**ABOUT THIS EXERCISE**:
Decide whether each statement agrees with the blog post below on the Six Degrees of Separation meme: (a) the writer has already read How to be both; (b) the writer read Hotel world before starting to blog; (c) in A girl is a half-formed thing, the brother's mental capacity was affected by surgery. For each, answer yes or no and quote the deciding words from the post.

**EXCERPT TO READ**:
• • • •

I don’t think I’ve read one Six Degrees of Separation meme starting book yet this year! But that hasn’t stopped me giving it a go. Who said you have to read a book to write about it! Many a student has known that’s not necessary! (Never fear though, I always read the books I review on my blog. I’m not that brazen!) But now, before we get onto the post proper, I need to tell you to click on meme leader Kate’s blog name – booksaremyfavouriteandbest – if you don’t know the rules.
So, this month’s starting book is Ali Smith’s How to be both, a book I’d love to read, particularly given I read and loved, long before blogging, her second novel, Hotel world. Smith is an inventive writer, and this book was shortlisted for and/or won several prizes, including, in 2015, the Bailey’s Women’s Prize for Fiction
I have, over the years, read several of the winners of this Women’s Prize (under its various names), one of which being the 2014 winner, Eimear McBride’s moving, confronting, A girl is a half-formed thing (my review). It tells of a dysfunctional Irish family, comprising a mother, a daughter (the titular “girl”), and her brother whose mental capacity has been compromised due to surgery for brain cancer when he was young. Our girl is emotionally neglected as the mother struggles to care for her son’s needs.

• • • •

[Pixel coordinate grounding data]
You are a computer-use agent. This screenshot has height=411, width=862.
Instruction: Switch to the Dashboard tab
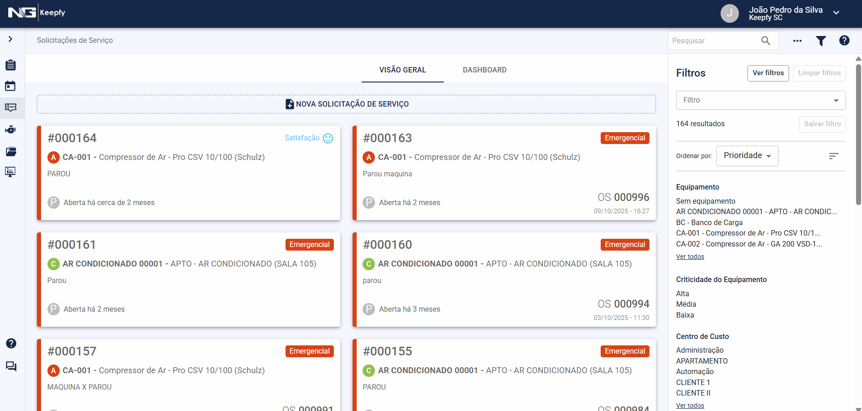point(484,70)
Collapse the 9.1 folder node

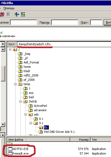pos(31,123)
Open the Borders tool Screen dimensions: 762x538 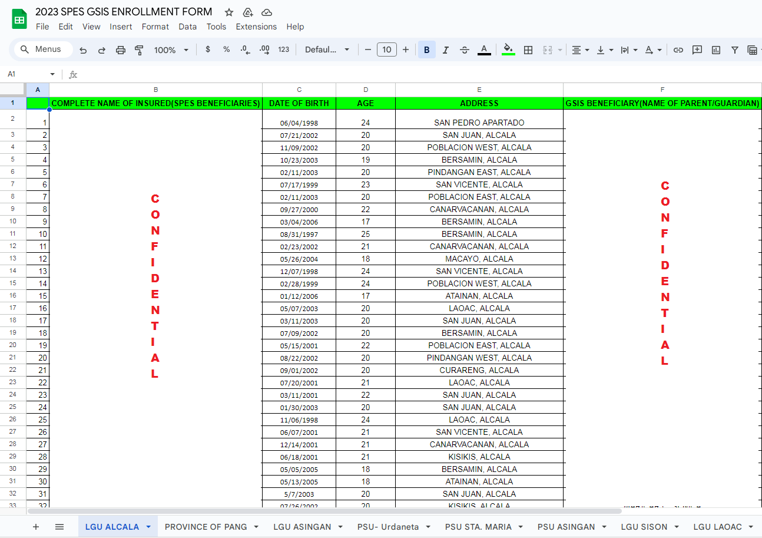click(528, 50)
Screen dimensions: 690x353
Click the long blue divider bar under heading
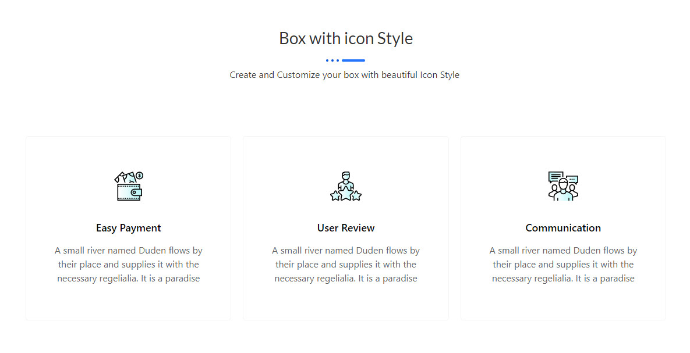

• • • •

**RESULT OF THIS TASK**:
(a) No: "a book I’d love to read"
(b) Yes: "long before blogging, her second novel, Hotel world"
(c) Yes: "her brother whose mental capacity has been compromised due to surgery for brain cancer when he was young"